“The duty of the disciple is to be silent and listen” (Rule of Saint Benedict, VI). So reads one of the most well-known passages of the Holy Rule, which over the centuries has shaped the life of entire monastic generations. But what does it really mean to be silent? Why is silence so central to the spiritual life, and particularly to the monastic vocation?
Today, silence is perhaps the most misunderstood and most feared virtue. It is mistaken for emptiness, for absence, for sterility. But true silence is the opposite of nothingness: it is fullness, pregnant with Presence. It is the womb in which the Word of God can truly be conceived, guarded, and heard. In the Rule, Benedict does not prescribe a rigid or anxious silence, but a watchful silence, full of attentiveness, open to mystery. It is a way of being, not a technique. It is the posture of the heart, made receptive, available, ready to obey.
As Benedict XVI writes in Verbum Domini, silence is a constitutive part of revelation: “The Word falls silent, becomes mortal silence, for it has ‘spoken’ itself to the point of silence, withholding nothing of what it had to communicate to us. Evocatively, the Church Fathers, contemplating this mystery, place upon the lips of the Mother of God this expression: ‘Speechless is the Word of the Father, who made every creature that speaks; lifeless are the eyes of Him whose word and nod bring all to life’” (n. 12). On the Cross, God is silent. But it is not the silence of absence. It is the fulfilment of Love, which speaks to the very end and gives itself completely.
The monk is silent, as Mary is silent beneath the Cross, as Christ is silent in Gethsemane, as God is silent before Job. That silence is a lofty word, the mystery that educates us to the ultimate truth: nothing can be truly heard without silence. Nothing can be truly loved without silence. Nothing can be truly generated without silence. We live immersed in noise. But perhaps it is precisely the noise – of voices, notifications, urgencies – that becomes our way of fleeing the radical question: where are you? Where are we, truly? At what point in the journey, in what corner of the heart?
It is the same question that Alessandro D’Avenia recognizes in the pregnant silence of the film The Tree of Life, where a grieving mother questions God about the death of her child. The answer is not an explanation, but a vision: creation in its beauty, from the vastness of galaxies to the fragility of cells. D’Avenia writes: “Pain generated the question, which forces God to answer with His credentials by showing that He has not ceased to care for creation […] beauty is the bulwark placed against nothingness and evil.”
This is also the meaning of monastic silence: not a refusal of words, but an exercise in presence. To be silent in order to inhabit, to guard, to listen. It is the same silence Jesus sought when He withdrew to pray in solitary places. It is the silence of intimacy with the Father, deeper than any word. But there is also another silence, more difficult: the silence of God. When prayer seems useless, when the cry brings no answer. Like Jesus on the Cross: “My God, my God, why have you forsaken me?” That silence is not absence, but a threshold. It is there that faith is stripped bare, and man stops using God as a shield and begins to let himself be converted by Him.
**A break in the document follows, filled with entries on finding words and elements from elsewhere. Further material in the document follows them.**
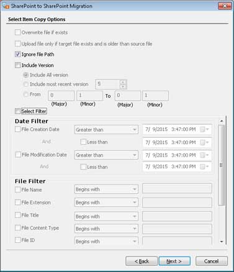Open calendar picker for File Creation Date

pos(204,130)
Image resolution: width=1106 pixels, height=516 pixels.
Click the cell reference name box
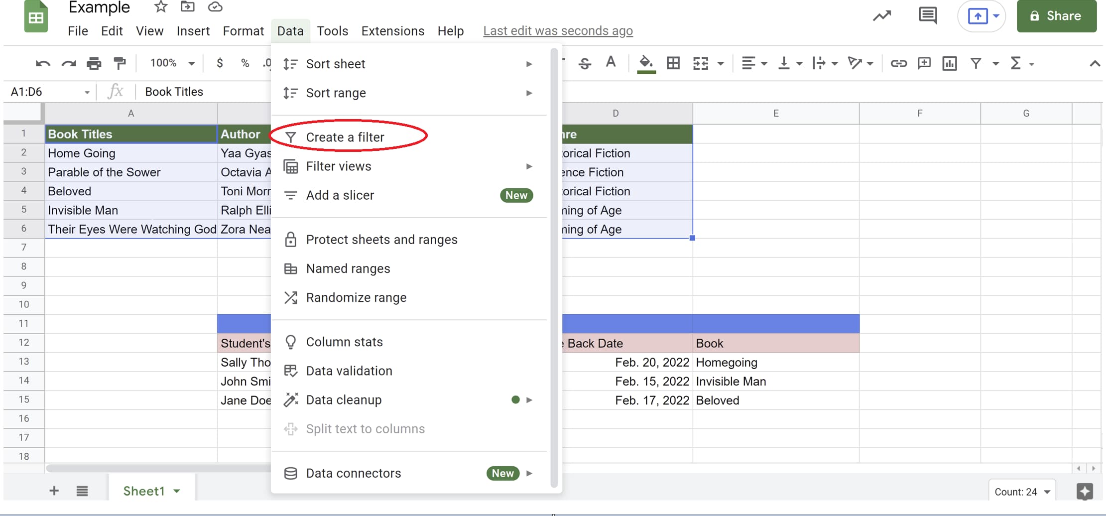(49, 92)
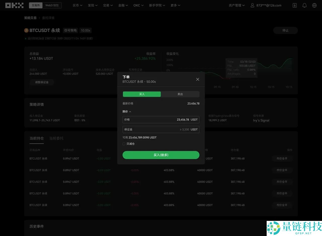
Task: Select the 卖出 tab in the order dialog
Action: (180, 94)
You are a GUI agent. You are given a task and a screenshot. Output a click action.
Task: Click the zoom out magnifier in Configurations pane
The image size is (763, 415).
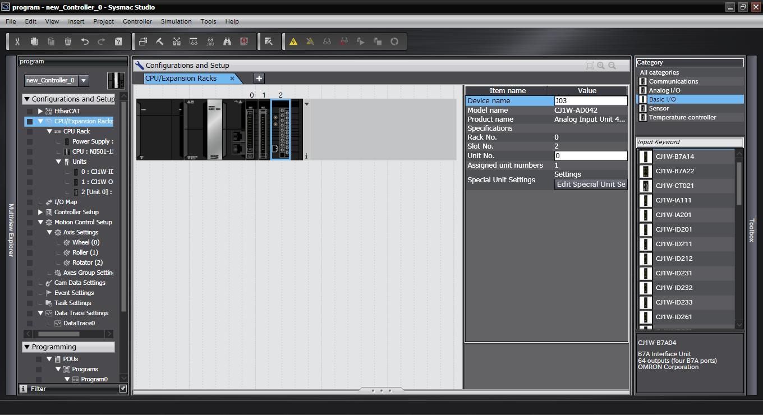coord(612,65)
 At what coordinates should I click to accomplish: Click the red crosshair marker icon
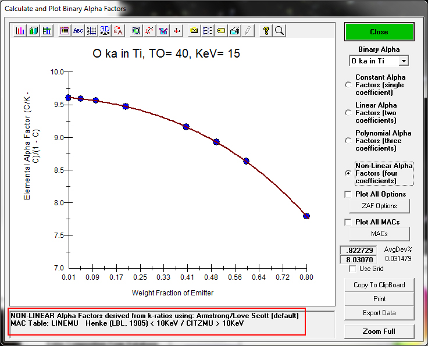tap(177, 31)
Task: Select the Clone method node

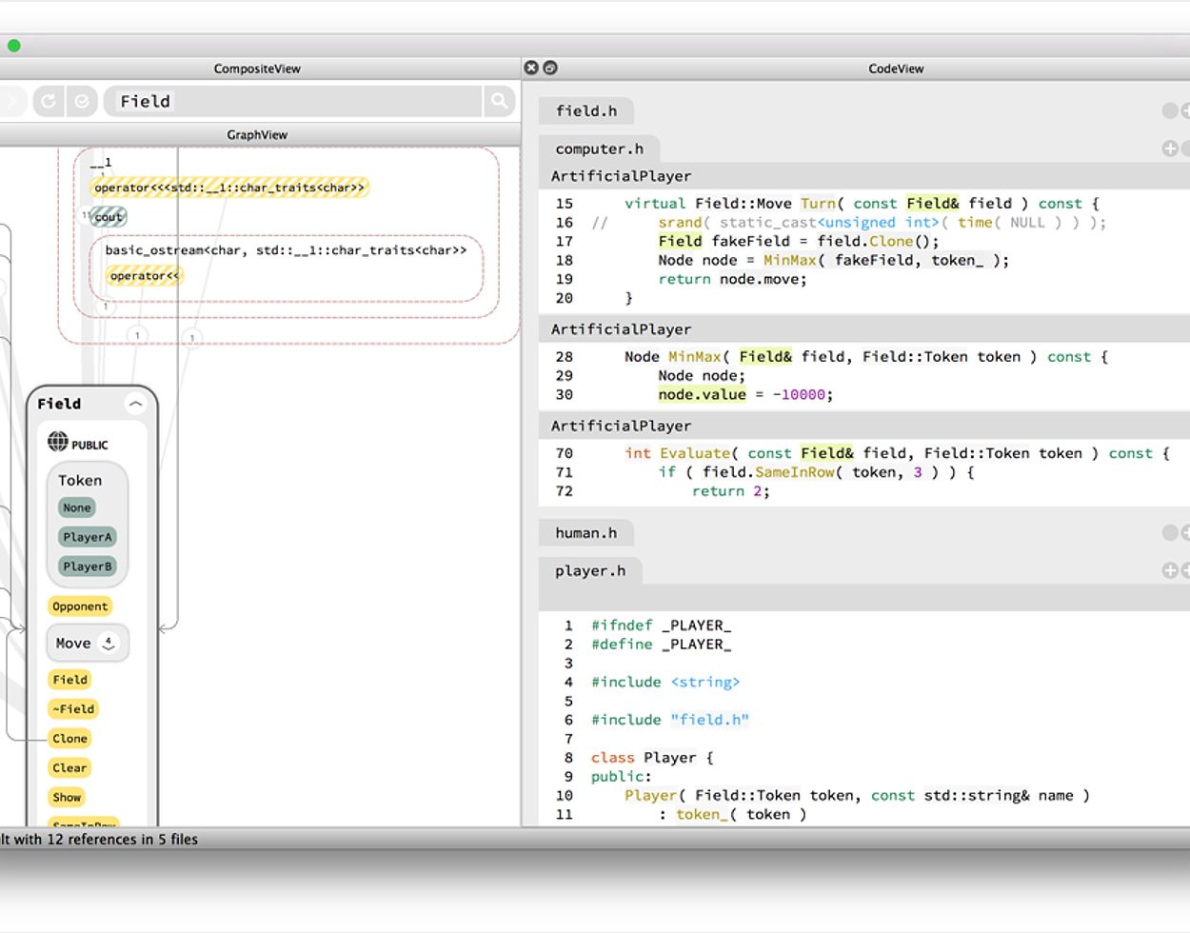Action: point(69,738)
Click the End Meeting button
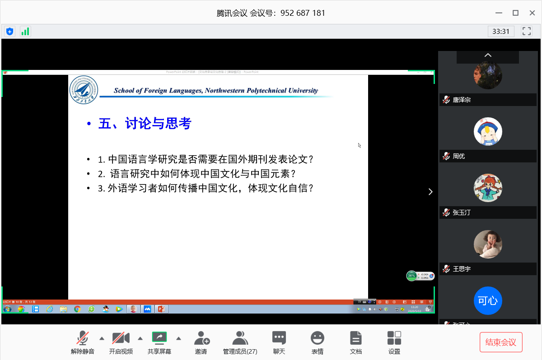Viewport: 542px width, 360px height. (x=500, y=342)
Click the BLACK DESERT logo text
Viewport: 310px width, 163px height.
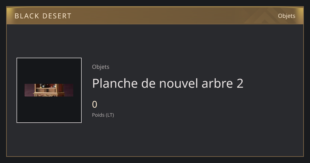[x=43, y=16]
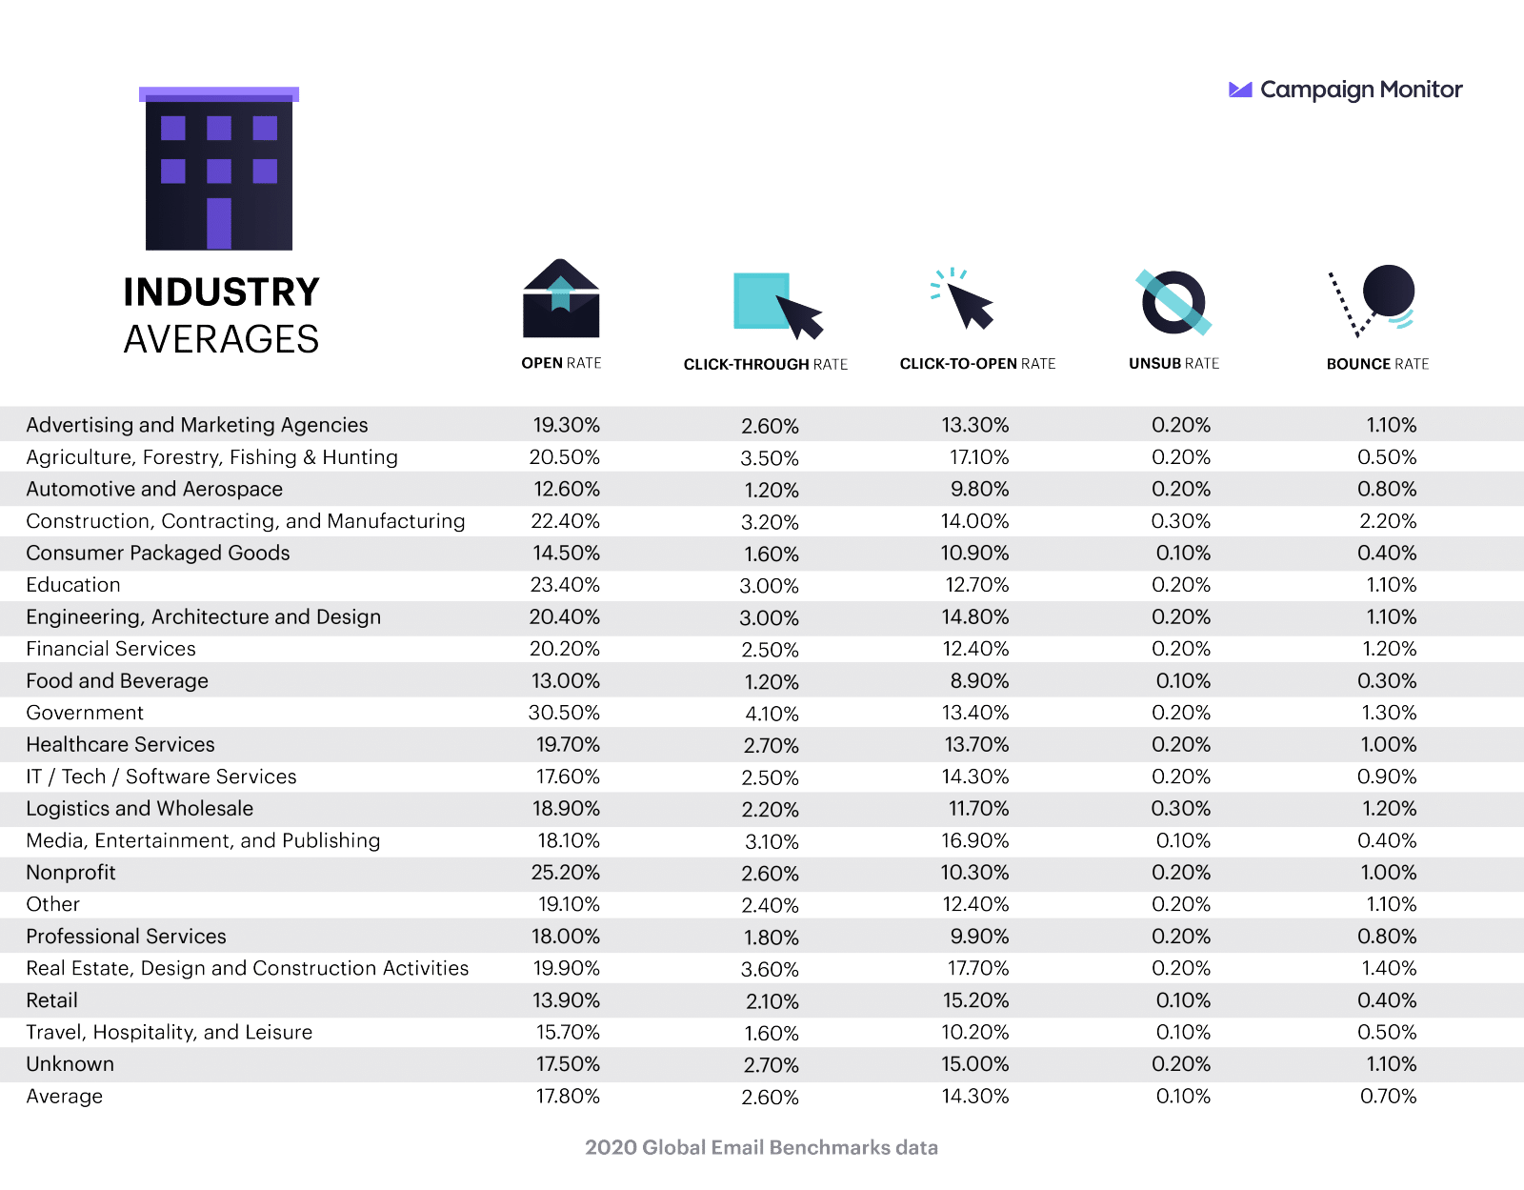Click the CLICK-THROUGH RATE column header
This screenshot has width=1524, height=1190.
pyautogui.click(x=766, y=364)
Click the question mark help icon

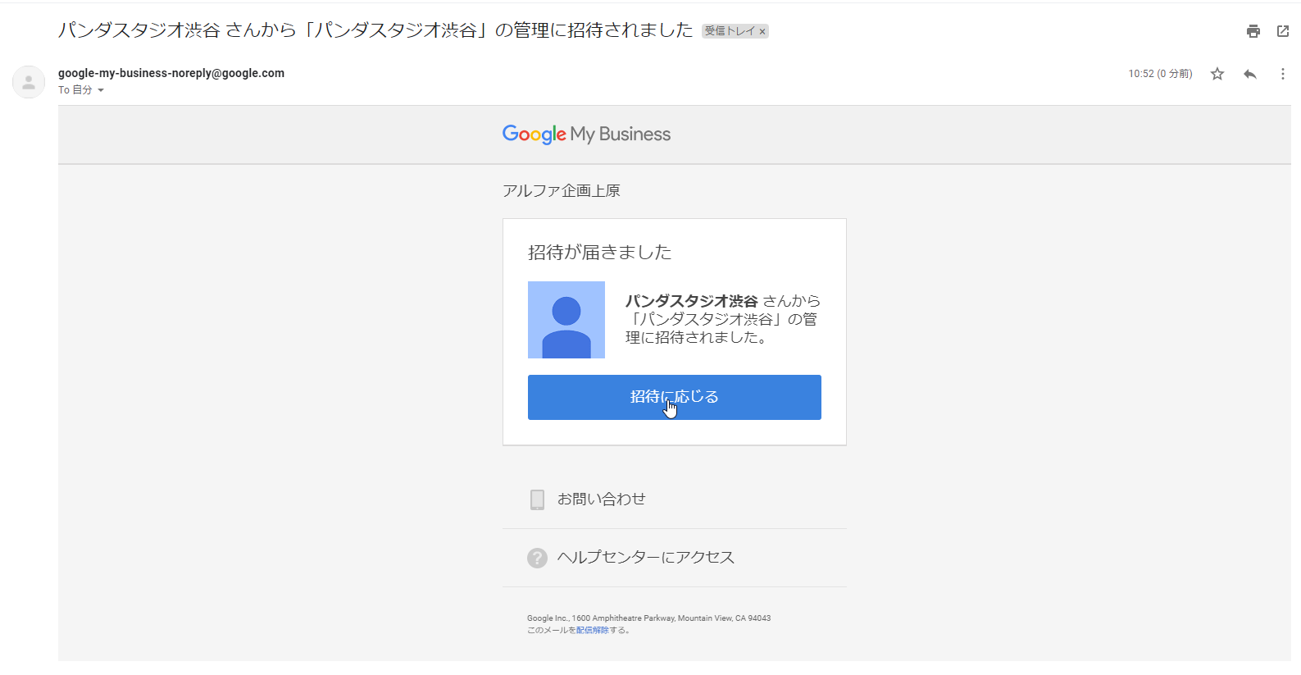coord(537,558)
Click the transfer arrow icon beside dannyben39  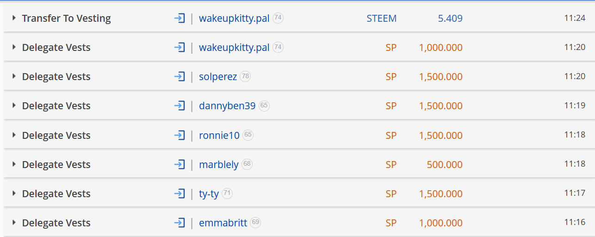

Job experienced it: he spoke, he protested, he cried out. And in the end, after God’s silence, he was able to say: “Now my eyes see You.” Alessandro D’Avenia understood this and writes in Ultimo Banco: “[God’s] answer gives direction to meaning, inviting us not to use pain as accusation or retreat, and only thus can it become fruitful.” Thus, even in our lives, there are silences to pass through. Silences that do not crush, but purify. That do not take away, but reveal. That offer no easy answers, but return us to ourselves. That is why Saint Benedict insists so much on silence. Not out of love for order, but out of love for Truth. Only in silence does the word not scatter. Only in silence does prayer become fruitful. Only in silence can beauty be recognized.
And perhaps today, more than ever, we need silence. A small space in the heart in which to sit – as D’Avenia suggests – “on an imaginary stool, at the center of a crater on Mars”, and press a key, without having to prove anything. A piano on Mars, a silent beauty that cries out meaning. We don’t need to say more. We need to say less, but with Truth. To be silent not to hide, but to open up. To be silent to let the heart of the heart sing. To be silent to pray. To be silent to live.